§ TEXT SEGMENT:
◇ ◇ ◇
From Vietnam’s hills, to the mighty Mekong Delta. From the sunset over Angkor Wat, to the laid-back atmosphere of the amazing Luang Prabang. Vietnam, Cambodia and Laos in the one tour.
From Vietnam’s hills, to the mighty Mekong Delta. From the sunset over Angkor Wat, to the laid-back atmosphere of the amazing Luang Prabang. Vietnam, Cambodia and Laos in the one tour.
The journey begins in adventure-filled Vietnam. Competent, local, English-speaking guides take you to the main sights in the long, beautiful country, and along the way, you have some time on your own to explore or relax. From Vietnam, you sail along the mighty Mekong River to Cambodia, where you will discover the country’s largest city and capital, Phnom Penh, before travelling to Siem Reap. A visit to Ankor Wat and the surrounding ruins will leave you with a lasting memory. The tour ends in Laos’ old royal city, Luang Prabang. The peace, quiet and idyll of Luang Prabang is just what you need to really digest the last weeks’ experiences of the best of Indochina.
The following package of excursions are included:
After arriving in Hanoi, you go through immigration and collect your luggage. Your guide awaits for you in the arrivals hall with an Asia Tours sign. You are driven to your hotel, where you will spend the night. Once you arrive, the rest of the day is at your leisure. You could take a little trip to the small, busy streets in the exotic Old Quarter, while taking in the variety of sights and sounds of the city. Lake Hoan Kiem is close by. A walk around it takes about half an hour, and can be quite refreshing in the shade of the many big trees.
◇ ◇ ◇
§ DATA:
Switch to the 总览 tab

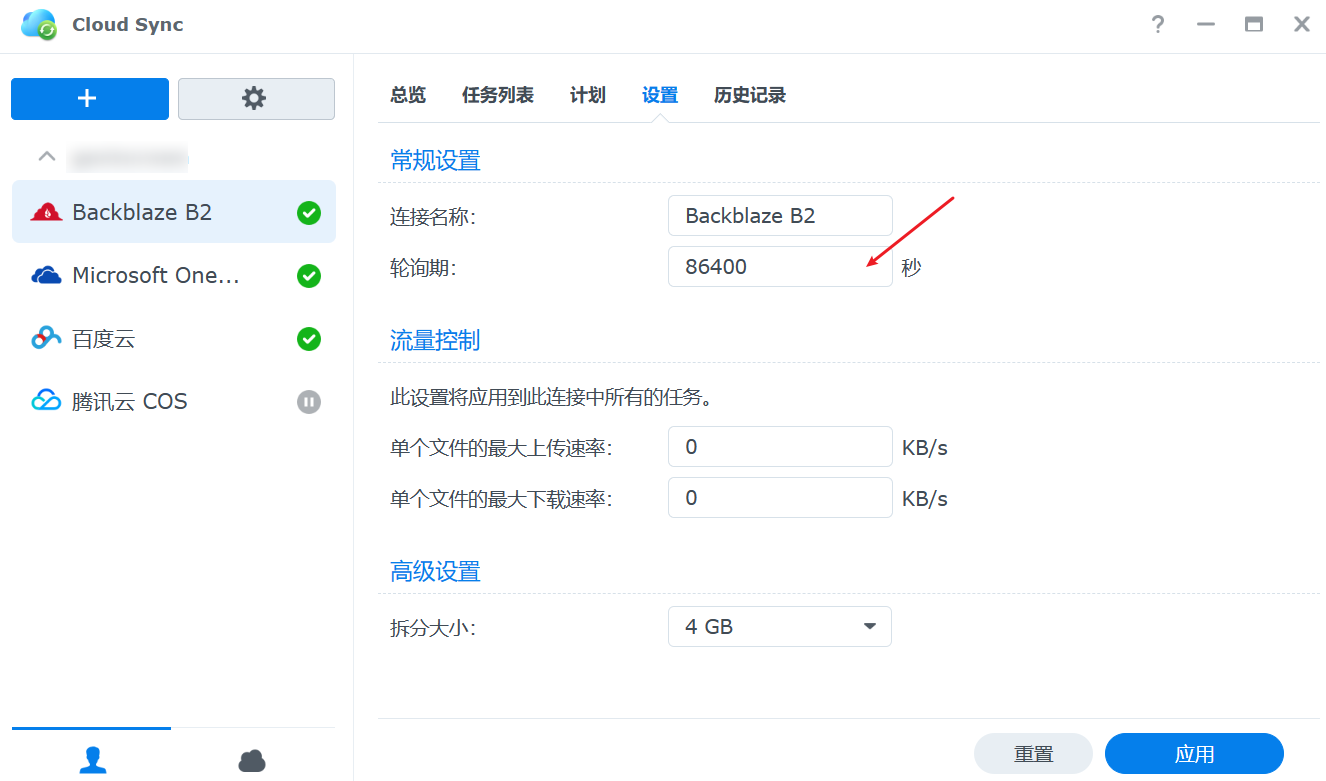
◇ ◇ ◇
§ THE EXERCISE:
Rewrite the Indochina tour description from "The journey begins" to "best of Indochina.", putting "tour leaders" in place of "guides".

§ RESULT OF THIS TASK:
The journey begins in adventure-filled Vietnam. Competent, local, English-speaking tour leaders take you to the main sights in the long, beautiful country, and along the way, you have some time on your own to explore or relax. From Vietnam, you sail along the mighty Mekong River to Cambodia, where you will discover the country’s largest city and capital, Phnom Penh, before travelling to Siem Reap. A visit to Ankor Wat and the surrounding ruins will leave you with a lasting memory. The tour ends in Laos’ old royal city, Luang Prabang. The peace, quiet and idyll of Luang Prabang is just what you need to really digest the last weeks’ experiences of the best of Indochina.